▶ [Problem statement]:
Through the last line of the material below, starting at the line with "Videos (944, 1039)", return every line exactly and only those.

▶ [Extracted information]:

——————————

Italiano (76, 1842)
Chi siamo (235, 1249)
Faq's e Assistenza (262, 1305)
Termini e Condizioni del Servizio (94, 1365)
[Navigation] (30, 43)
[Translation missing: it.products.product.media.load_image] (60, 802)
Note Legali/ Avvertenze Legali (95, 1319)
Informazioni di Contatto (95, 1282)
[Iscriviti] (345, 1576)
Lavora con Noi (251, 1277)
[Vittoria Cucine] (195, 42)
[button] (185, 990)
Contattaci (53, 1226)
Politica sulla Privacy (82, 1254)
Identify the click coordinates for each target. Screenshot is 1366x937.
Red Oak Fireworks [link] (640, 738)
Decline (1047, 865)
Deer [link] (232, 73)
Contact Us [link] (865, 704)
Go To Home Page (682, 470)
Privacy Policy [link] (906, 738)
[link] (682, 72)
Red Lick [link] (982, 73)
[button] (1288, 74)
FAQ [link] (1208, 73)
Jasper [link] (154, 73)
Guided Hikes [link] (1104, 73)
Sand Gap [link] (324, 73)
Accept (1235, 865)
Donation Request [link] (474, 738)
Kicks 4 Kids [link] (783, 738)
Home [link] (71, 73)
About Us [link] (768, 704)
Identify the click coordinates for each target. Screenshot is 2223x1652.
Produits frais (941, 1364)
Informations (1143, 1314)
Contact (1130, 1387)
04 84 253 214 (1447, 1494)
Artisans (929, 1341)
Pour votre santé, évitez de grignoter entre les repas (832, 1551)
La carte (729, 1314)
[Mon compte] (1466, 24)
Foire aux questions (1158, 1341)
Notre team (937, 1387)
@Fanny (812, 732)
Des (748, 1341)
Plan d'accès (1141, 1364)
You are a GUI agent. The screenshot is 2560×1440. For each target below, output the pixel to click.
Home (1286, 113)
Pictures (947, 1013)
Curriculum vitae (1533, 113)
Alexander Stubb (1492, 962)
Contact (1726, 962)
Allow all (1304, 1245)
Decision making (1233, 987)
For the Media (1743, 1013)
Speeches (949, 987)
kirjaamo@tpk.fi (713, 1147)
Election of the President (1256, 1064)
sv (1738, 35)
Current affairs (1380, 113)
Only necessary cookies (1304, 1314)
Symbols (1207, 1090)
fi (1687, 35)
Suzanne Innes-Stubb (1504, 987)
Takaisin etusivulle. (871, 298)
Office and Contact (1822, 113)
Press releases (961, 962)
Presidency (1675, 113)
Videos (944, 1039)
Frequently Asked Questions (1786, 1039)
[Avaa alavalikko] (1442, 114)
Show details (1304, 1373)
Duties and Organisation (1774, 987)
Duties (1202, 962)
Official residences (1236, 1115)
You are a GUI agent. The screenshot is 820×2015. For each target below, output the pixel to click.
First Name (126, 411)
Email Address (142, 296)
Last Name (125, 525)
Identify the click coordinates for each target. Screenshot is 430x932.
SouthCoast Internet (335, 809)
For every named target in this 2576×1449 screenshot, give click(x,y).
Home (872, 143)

——————————

▶ [Response to this exercise]:
Videos (944, 1039)
Frequently Asked Questions (1786, 1039)
[Avaa alavalikko] (1442, 114)
Show details (1304, 1373)
Duties and Organisation (1774, 987)
Duties (1202, 962)
Official residences (1236, 1115)
You are a GUI agent. The screenshot is 820×2015. For each target below, output the pixel to click.
First Name (126, 411)
Email Address (142, 296)
Last Name (125, 525)
Identify the click coordinates for each target. Screenshot is 430x932.
SouthCoast Internet (335, 809)
For every named target in this 2576×1449 screenshot, give click(x,y).
Home (872, 143)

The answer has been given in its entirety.